On the Other Hand: When Central Banks Cause Negative Rates
Friedmanite daylight saving time is different in at least two respects. First, there is the scary psychological effect of sub-zero nominal interest rates (the scare is wholly rational given the history of monetary experimentation). Second, the holders of money and short-maturity bonds have not had the opportunity to make real gains from a fall in prices during the period of severe recession just before the negative real rates set in.

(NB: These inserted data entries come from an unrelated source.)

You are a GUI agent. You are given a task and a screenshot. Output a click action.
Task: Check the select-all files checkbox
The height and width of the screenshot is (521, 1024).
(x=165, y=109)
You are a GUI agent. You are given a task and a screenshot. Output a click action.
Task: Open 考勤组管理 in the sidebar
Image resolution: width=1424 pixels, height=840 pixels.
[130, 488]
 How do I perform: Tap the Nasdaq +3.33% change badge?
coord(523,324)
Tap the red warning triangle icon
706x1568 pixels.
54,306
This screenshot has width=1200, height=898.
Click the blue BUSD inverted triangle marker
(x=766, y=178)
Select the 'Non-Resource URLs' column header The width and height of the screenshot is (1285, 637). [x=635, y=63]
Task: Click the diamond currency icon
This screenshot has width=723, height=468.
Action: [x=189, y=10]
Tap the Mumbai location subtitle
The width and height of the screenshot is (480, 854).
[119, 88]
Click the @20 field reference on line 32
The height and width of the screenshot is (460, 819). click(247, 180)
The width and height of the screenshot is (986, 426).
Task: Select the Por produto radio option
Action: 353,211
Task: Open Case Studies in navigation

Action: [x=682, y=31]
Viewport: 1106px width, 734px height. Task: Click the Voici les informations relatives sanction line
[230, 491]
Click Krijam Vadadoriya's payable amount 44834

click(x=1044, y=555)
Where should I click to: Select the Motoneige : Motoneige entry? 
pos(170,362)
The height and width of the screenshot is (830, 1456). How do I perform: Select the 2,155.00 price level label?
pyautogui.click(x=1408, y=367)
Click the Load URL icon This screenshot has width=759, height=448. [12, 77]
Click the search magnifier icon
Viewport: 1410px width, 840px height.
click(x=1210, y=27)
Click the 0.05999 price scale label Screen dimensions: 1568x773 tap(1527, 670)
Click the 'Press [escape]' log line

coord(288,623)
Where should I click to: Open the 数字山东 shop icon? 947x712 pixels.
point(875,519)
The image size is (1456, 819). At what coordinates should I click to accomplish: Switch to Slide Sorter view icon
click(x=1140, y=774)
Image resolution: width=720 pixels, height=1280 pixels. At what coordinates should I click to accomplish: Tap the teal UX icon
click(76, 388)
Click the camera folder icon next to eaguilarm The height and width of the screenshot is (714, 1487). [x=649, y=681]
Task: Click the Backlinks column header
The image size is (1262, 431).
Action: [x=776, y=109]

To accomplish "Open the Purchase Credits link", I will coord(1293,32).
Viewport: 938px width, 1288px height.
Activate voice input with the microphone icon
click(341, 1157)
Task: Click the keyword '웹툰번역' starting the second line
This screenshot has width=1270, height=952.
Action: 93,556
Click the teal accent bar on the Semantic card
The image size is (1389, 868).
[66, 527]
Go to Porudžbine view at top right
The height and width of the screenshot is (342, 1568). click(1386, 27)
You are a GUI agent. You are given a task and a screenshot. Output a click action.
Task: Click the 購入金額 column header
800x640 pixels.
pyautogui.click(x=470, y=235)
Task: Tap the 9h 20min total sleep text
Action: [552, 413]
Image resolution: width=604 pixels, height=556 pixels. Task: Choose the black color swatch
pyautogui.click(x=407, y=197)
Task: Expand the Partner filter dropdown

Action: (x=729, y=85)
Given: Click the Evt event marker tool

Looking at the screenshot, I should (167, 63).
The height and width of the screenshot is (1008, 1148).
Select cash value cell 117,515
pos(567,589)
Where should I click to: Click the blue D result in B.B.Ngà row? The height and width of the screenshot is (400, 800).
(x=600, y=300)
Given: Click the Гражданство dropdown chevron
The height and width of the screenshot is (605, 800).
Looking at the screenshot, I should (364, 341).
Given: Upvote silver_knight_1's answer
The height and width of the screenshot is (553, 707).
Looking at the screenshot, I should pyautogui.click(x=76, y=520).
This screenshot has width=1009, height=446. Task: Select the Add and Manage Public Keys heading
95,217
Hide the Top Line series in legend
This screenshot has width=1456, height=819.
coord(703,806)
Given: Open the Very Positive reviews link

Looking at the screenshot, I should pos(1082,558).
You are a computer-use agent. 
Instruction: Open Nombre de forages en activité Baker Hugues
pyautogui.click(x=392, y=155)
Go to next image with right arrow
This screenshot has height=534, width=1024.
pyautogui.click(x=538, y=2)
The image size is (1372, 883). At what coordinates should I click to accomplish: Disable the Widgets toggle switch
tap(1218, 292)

Indeed if the inflation-targeting central bank is successful, prices rise throughout the entire cycle.
It is this cushion formed from real gains on monetary assets during the severe recession phase when prices fall to a low level which helps to prevent investors under a stable money regime from panicking into irrationality in response to negative real rates. Under such a regime in Europe, there would have been a decline of many wages and prices during the recent business cycle downturn.
With the central-bank having stepped in to prevent deflation throughout the cycle, holders of monetary assets in Europe now enter daylight saving time with no such cushion. And there is no finishing date in view. Most likely the European Central Bank will extend and expand its negative interest rate experiment.
Perhaps a strong economic upturn ahead or even an economic miracle (meaning an autonomous sustained strong rise in productivity growth) will force the European Central Bank to end daylight saving time. But there is the danger that the end -- or the anticipated end -- could bring a steep fall of speculative temperatures across a wide range of markets now enjoying the heat of asset price inflation.
It is also possible that these temperatures could start to fall without a strong upturn or miracle if anything causes the rose-colored spectacles worn by investors to fall off.